Exercise aim
Rewrite all the records below, putting "screen assistant" wherever "GUI agent" appears and keeping every other part the same.

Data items
_ _ _ _ _ _ _

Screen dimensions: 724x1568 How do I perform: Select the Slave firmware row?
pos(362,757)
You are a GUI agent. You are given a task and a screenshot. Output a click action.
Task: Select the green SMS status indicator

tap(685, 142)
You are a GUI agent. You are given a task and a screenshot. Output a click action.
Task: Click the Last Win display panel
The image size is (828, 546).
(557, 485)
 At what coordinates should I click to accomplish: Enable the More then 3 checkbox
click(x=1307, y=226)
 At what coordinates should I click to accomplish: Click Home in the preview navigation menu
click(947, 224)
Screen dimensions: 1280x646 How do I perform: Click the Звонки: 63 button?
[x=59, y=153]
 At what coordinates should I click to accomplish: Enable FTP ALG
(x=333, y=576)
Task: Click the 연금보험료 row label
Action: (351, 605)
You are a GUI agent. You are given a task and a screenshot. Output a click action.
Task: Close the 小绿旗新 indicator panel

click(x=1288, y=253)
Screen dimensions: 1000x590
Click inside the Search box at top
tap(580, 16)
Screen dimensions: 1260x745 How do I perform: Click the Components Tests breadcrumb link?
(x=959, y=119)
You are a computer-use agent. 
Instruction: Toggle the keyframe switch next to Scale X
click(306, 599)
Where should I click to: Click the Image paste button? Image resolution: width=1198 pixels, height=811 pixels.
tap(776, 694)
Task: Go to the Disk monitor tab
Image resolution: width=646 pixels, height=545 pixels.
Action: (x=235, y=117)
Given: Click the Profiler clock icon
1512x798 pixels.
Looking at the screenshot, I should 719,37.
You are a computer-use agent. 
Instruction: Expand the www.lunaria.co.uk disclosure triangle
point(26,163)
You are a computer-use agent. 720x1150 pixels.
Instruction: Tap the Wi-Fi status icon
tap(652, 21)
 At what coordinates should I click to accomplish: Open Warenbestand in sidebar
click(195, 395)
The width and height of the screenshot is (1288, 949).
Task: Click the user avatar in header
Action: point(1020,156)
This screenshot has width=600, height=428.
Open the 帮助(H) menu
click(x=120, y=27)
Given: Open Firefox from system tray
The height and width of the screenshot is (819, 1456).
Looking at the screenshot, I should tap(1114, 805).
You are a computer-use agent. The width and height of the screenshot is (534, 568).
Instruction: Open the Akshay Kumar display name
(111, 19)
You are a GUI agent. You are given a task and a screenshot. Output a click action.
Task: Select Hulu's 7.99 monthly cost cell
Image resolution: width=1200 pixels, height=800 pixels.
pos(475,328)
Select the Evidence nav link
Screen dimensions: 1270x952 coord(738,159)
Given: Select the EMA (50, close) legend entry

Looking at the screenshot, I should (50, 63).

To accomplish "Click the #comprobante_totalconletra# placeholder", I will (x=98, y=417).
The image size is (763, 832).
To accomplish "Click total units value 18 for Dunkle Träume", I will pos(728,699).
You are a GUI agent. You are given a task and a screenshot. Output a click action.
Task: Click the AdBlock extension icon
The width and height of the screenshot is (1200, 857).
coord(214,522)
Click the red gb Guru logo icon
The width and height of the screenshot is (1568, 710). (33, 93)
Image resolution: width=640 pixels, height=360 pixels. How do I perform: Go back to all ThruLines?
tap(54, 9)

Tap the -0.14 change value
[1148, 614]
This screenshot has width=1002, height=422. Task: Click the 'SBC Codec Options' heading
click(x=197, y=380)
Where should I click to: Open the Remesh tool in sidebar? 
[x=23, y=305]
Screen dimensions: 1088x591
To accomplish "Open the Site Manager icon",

_ _ _ _ _ _ _

In response
Screen dimensions: 724x1568 How do I perform: Select the Slave firmware row?
pos(362,757)
You are a screen assistant. You are given a task and a screenshot. Output a click action.
Task: Select the green SMS status indicator

tap(685, 142)
You are a screen assistant. You are given a task and a screenshot. Output a click action.
Task: Click the Last Win display panel
The image size is (828, 546).
(557, 485)
 At what coordinates should I click to accomplish: Enable the More then 3 checkbox
click(x=1307, y=226)
 At what coordinates should I click to accomplish: Click Home in the preview navigation menu
click(947, 224)
Screen dimensions: 1280x646 How do I perform: Click the Звонки: 63 button?
[x=59, y=153]
 At what coordinates should I click to accomplish: Enable FTP ALG
(x=333, y=576)
Task: Click the 연금보험료 row label
Action: (351, 605)
You are a screen assistant. You are given a task and a screenshot. Output a click action.
Task: Close the 小绿旗新 indicator panel

click(x=1288, y=253)
Screen dimensions: 1000x590
Click inside the Search box at top
tap(580, 16)
Screen dimensions: 1260x745 How do I perform: Click the Components Tests breadcrumb link?
(x=959, y=119)
You are a computer-use agent. 
Instruction: Toggle the keyframe switch next to Scale X
click(306, 599)
Where should I click to: Click the Image paste button? Image resolution: width=1198 pixels, height=811 pixels.
tap(776, 694)
Task: Go to the Disk monitor tab
Image resolution: width=646 pixels, height=545 pixels.
Action: (x=235, y=117)
Given: Click the Profiler clock icon
1512x798 pixels.
Looking at the screenshot, I should 719,37.
You are a computer-use agent. 
Instruction: Expand the www.lunaria.co.uk disclosure triangle
point(26,163)
You are a computer-use agent. 720x1150 pixels.
Instruction: Tap the Wi-Fi status icon
tap(652, 21)
 At what coordinates should I click to accomplish: Open Warenbestand in sidebar
click(195, 395)
The width and height of the screenshot is (1288, 949).
Task: Click the user avatar in header
Action: point(1020,156)
This screenshot has width=600, height=428.
Open the 帮助(H) menu
click(x=120, y=27)
Given: Open Firefox from system tray
The height and width of the screenshot is (819, 1456).
Looking at the screenshot, I should tap(1114, 805).
You are a computer-use agent. The width and height of the screenshot is (534, 568).
Instruction: Open the Akshay Kumar display name
(111, 19)
You are a screen assistant. You are given a task and a screenshot. Output a click action.
Task: Select Hulu's 7.99 monthly cost cell
Image resolution: width=1200 pixels, height=800 pixels.
pos(475,328)
Select the Evidence nav link
Screen dimensions: 1270x952 coord(738,159)
Given: Select the EMA (50, close) legend entry

Looking at the screenshot, I should (50, 63).

To accomplish "Click the #comprobante_totalconletra# placeholder", I will (x=98, y=417).
The image size is (763, 832).
To accomplish "Click total units value 18 for Dunkle Träume", I will pos(728,699).
You are a screen assistant. You are given a task and a screenshot. Output a click action.
Task: Click the AdBlock extension icon
The width and height of the screenshot is (1200, 857).
coord(214,522)
Click the red gb Guru logo icon
The width and height of the screenshot is (1568, 710). (33, 93)
Image resolution: width=640 pixels, height=360 pixels. How do I perform: Go back to all ThruLines?
tap(54, 9)

Tap the -0.14 change value
[1148, 614]
This screenshot has width=1002, height=422. Task: Click the 'SBC Codec Options' heading
click(x=197, y=380)
Where should I click to: Open the Remesh tool in sidebar? 
[x=23, y=305]
Screen dimensions: 1088x591
To accomplish "Open the Site Manager icon",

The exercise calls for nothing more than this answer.